Written request =>
Format the material from the line with "The height and width of the screenshot is (292, 566)." up to and including the line with "Action: (x=26, y=336)" as a numbered list, leaving out any blank lines.

___ Recorded information

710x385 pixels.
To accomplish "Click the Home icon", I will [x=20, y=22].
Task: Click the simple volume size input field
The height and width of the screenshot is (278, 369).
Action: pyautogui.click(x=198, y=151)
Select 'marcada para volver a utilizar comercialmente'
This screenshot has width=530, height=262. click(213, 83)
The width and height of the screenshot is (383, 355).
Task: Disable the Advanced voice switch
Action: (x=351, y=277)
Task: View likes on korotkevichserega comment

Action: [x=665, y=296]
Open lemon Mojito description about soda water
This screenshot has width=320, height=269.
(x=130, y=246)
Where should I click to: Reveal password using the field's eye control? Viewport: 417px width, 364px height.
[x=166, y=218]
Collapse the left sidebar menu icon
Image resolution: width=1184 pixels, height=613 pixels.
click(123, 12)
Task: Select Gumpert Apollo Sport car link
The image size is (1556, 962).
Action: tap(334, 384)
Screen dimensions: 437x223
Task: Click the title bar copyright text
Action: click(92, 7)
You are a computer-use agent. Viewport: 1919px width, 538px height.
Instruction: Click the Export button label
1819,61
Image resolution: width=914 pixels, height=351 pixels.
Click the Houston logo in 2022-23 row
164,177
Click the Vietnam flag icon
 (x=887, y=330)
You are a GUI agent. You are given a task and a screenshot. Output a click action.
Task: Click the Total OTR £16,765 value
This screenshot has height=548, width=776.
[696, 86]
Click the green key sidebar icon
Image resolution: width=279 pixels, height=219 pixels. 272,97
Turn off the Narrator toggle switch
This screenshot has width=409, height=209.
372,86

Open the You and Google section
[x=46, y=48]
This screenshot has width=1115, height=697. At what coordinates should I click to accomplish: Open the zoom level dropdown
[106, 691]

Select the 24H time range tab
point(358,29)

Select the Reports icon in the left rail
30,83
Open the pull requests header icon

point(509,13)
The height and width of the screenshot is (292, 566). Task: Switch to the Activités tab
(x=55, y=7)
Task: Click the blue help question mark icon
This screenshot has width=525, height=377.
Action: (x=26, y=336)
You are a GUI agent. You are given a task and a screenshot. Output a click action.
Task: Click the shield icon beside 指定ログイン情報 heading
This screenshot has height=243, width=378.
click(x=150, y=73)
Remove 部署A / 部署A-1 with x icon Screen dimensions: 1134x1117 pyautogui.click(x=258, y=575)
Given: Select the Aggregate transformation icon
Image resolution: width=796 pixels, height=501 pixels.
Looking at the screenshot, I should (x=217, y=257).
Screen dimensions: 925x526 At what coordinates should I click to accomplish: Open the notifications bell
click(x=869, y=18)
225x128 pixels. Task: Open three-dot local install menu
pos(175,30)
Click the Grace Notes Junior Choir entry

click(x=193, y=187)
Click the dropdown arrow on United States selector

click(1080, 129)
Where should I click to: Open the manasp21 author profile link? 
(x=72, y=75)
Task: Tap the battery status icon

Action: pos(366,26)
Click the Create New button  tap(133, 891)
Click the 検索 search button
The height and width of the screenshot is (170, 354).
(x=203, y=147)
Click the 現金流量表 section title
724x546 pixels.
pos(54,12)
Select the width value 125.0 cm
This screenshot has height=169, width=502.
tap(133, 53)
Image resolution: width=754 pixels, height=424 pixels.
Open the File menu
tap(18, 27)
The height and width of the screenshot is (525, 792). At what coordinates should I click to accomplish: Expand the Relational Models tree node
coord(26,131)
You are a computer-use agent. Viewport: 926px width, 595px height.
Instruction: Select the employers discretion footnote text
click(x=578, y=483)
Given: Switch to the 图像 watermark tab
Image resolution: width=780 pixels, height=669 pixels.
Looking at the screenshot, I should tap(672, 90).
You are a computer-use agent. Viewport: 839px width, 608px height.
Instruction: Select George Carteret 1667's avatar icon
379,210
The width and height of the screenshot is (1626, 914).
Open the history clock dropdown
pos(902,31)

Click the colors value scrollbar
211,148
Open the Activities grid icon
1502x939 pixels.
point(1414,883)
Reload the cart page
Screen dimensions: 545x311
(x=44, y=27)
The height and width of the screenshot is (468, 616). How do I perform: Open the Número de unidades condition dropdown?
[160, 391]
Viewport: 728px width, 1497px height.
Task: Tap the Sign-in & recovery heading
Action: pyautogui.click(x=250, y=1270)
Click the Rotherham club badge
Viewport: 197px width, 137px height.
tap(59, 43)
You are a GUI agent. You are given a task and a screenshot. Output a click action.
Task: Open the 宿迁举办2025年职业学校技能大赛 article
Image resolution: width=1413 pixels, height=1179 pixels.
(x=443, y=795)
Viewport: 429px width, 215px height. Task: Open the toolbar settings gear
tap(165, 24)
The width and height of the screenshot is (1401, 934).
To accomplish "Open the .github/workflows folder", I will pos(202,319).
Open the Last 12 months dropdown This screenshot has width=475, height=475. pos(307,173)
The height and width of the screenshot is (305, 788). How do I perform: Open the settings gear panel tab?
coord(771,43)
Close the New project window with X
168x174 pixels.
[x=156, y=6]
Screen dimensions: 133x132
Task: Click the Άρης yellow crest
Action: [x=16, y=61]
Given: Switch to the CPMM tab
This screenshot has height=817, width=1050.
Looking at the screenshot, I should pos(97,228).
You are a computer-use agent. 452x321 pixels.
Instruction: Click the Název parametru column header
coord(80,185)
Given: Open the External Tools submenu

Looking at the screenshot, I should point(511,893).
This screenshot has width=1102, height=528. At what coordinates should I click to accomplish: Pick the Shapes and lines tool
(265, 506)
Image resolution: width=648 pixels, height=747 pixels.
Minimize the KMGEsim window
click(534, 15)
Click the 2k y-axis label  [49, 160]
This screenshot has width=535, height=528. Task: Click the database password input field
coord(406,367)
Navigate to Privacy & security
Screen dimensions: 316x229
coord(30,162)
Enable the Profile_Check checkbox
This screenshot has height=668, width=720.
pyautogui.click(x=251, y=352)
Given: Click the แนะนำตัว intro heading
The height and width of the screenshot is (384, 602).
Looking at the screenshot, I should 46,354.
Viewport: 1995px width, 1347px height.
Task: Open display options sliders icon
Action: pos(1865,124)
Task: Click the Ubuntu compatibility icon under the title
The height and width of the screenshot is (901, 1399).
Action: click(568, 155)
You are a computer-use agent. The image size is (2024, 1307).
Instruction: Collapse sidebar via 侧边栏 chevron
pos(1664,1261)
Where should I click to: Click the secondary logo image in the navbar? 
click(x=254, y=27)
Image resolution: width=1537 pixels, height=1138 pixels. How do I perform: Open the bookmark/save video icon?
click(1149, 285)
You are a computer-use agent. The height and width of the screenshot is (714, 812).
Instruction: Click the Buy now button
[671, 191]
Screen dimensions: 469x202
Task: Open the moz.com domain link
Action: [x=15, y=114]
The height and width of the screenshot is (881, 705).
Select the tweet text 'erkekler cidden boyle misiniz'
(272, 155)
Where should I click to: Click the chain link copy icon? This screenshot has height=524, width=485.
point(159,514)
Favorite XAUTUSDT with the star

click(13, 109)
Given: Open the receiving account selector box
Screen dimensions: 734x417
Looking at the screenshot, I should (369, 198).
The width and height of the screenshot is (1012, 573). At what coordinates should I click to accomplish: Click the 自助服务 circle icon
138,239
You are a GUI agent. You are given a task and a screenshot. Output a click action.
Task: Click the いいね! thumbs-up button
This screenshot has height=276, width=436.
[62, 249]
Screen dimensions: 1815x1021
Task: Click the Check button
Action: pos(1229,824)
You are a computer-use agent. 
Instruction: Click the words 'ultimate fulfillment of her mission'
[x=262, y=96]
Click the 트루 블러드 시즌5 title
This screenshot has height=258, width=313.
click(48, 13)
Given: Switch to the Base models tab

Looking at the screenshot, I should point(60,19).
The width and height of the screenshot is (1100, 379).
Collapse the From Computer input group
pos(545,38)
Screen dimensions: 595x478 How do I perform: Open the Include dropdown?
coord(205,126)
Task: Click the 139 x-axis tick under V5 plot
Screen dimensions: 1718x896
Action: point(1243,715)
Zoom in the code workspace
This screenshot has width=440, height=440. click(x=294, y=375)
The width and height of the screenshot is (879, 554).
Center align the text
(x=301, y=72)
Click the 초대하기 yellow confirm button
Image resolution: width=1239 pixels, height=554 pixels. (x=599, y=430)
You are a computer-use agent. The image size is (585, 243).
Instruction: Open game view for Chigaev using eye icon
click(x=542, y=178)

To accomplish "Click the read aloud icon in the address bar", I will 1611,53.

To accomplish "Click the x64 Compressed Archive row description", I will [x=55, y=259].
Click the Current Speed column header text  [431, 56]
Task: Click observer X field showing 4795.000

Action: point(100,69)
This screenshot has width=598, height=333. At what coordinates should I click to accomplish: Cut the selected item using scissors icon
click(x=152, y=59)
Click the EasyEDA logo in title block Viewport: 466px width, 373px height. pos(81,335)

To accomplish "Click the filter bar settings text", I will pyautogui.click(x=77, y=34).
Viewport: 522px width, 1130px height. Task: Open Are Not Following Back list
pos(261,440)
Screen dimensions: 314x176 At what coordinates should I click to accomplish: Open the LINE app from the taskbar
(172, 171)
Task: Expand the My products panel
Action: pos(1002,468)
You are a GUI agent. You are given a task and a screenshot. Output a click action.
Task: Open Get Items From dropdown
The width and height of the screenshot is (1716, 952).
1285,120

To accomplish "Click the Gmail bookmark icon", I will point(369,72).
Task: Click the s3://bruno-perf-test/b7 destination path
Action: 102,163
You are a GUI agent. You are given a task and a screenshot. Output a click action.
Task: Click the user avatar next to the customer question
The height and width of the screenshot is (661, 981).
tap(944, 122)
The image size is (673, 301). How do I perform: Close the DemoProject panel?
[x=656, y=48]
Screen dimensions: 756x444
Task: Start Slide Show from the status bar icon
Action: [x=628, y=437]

______

Exercise response =>
1. The height and width of the screenshot is (292, 566). Task: Switch to the Activités tab
2. (x=55, y=7)
3. Task: Click the blue help question mark icon
4. This screenshot has width=525, height=377.
5. Action: (x=26, y=336)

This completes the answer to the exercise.